Why It Pays To Review Your Mortgage Regularly

Financial Health

Your mortgage deal might have been competitive when you first got it. But regularly reviewing your mortgage and remortgaging when a better deal is available might save you a lot of money.

How often should you review your mortgage?

It's a good idea to keep a regular eye out for better mortgage deals.

New ones are coming on the market all the time and if you’re not locked in to a fixed or discount rate deal with an early repayment charge, it might be worth your while changing lenders (remortgaging) at any time.

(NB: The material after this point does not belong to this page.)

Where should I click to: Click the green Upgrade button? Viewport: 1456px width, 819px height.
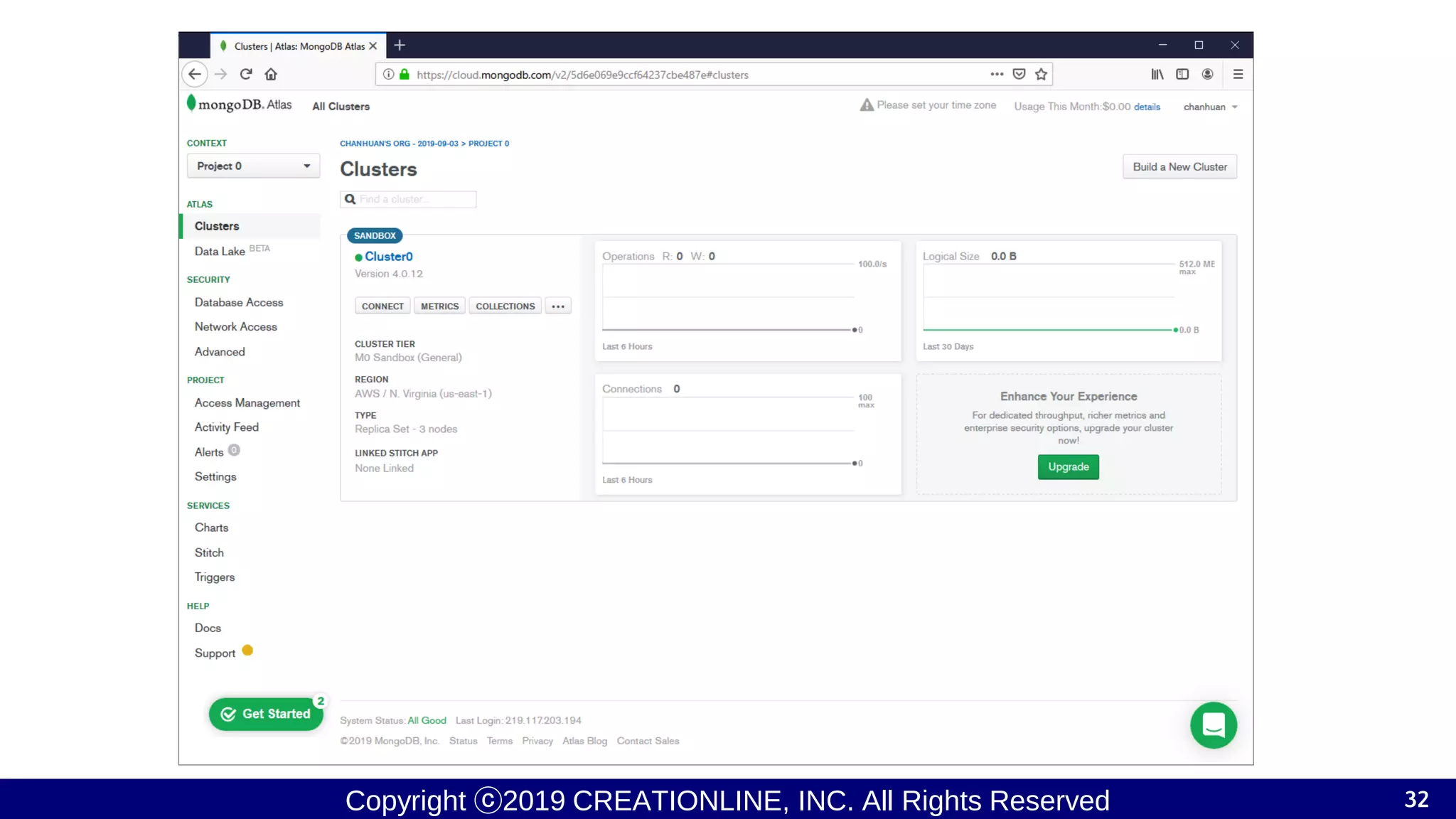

At the very least, it's best to review your mortgage:

  • when interest rates change – because this will affect how competitive your current deal is
  • when your current mortgage deal comes to an end – as your rate might increase, and
  • once a year if you’re not tied in to deal with early repayment penalties – to see how your current deal compares to new deals that have come onto the market.

If you do nothing when rates change or your mortgage deal ends, you might lose out to many better deals that are available in the market.

Set up a reminder to review your mortgage

Set up a reminder now to review your mortgage once a year – or before your current fixed deal ends. You might save yourself hundreds of pounds.

Set a diary reminder to start shopping around at least three months before your current fixed or discount deal reverts to the lender’s standard variable rate.

How much can you save by remortgaging?

Let’s say you have £175,000 still to repay on your mortgage with a remaining term of 20 years. You’re on a 5% deal repaying £1,115 a month.

This means more competitive deals may be available to you and, if you reviewed your mortgage today, you might be able to switch to a much cheaper deal of just 3%.

Use the links below to check your property value and see what you might save by remortgaging to a lower rate.

Look out for remortgage costs

Although you can often reduce your payments by switching, bear in mind that there are a number of costs associated with remortgaging.

There might be high early repayment charges to pay if you are leaving before the initial locked-in period of your mortgage expires. There are unlikely to be charges if you’re on your lender’s standard variable rate.

Your new lender might charge you valuation and legal fees, although these are often waived if your remortgage is successfully completed. Always ask about these fees when comparing products.

There is likely to be an exit fee to pay when you leave your current lender. Factor this into your costs.

There is also usually a booking or arrangement fee to pay on the new deal – you can opt for a fee-free deal to avoid booking or arrangement fees, but you might end up paying a higher interest rate.

So be sure to weigh up the total cost of any remortgage against the savings you’ll make, before you actually take the plunge and remortgage.

Before you switch

Since April 2014, lenders have to look much more closely at whether you can afford a mortgage because of new regulations.

This means it might take longer than you’re used to and you’ll have to provide proof of your income and all your outgoings.

You could be asked for:

  • your payslips and bank statements to prove your income, or
  • your tax returns and business accounts completed by an accountant if you’re self-employed.
  • Your outgoings will be set against your income to see how affordable your mortgage is.

They will look at your:

  • household bills
  • other debt repayments, and
  • living costs such as travel, childcare and entertainment.

They’ll also check how you would cope with an increase in the interest rate or changes in your lifestyle such as losing one person’s income in the case of couples. This means you might find it hard to remortgage to a new lender.

So before you switch, check your remortgage costs and contact your current lender to see what deals they will offer you.

If you’re on an interest-only mortgage you will find lenders will look closely at your repayment plan to make sure it’s on track to pay back the original loan at the end of the mortgage.

If it isn’t, you might find it difficult to switch to a new interest-only mortgage. If you decide to switch to a new mortgage on your own you’ll have to research the market and choose a product without any help or advice.

Once you’ve made your choice, you’ll need to give the lender detailed instructions about:

  • the value of your home
  • the mortgage you want
  • how much you’re borrowing, and
  • how long you want the mortgage to last.

This is known as execution-only, so the lender will write to you confirming you haven’t had advice or an assessment of whether the new mortgage is suitable for you, which you’ll need to confirm.


  • Comparison websites won’t all give you the same results, so make sure you use more than one site before making a decision.
  • It is also important to do some research into the type of product and features you need before making a purchase or changing supplier.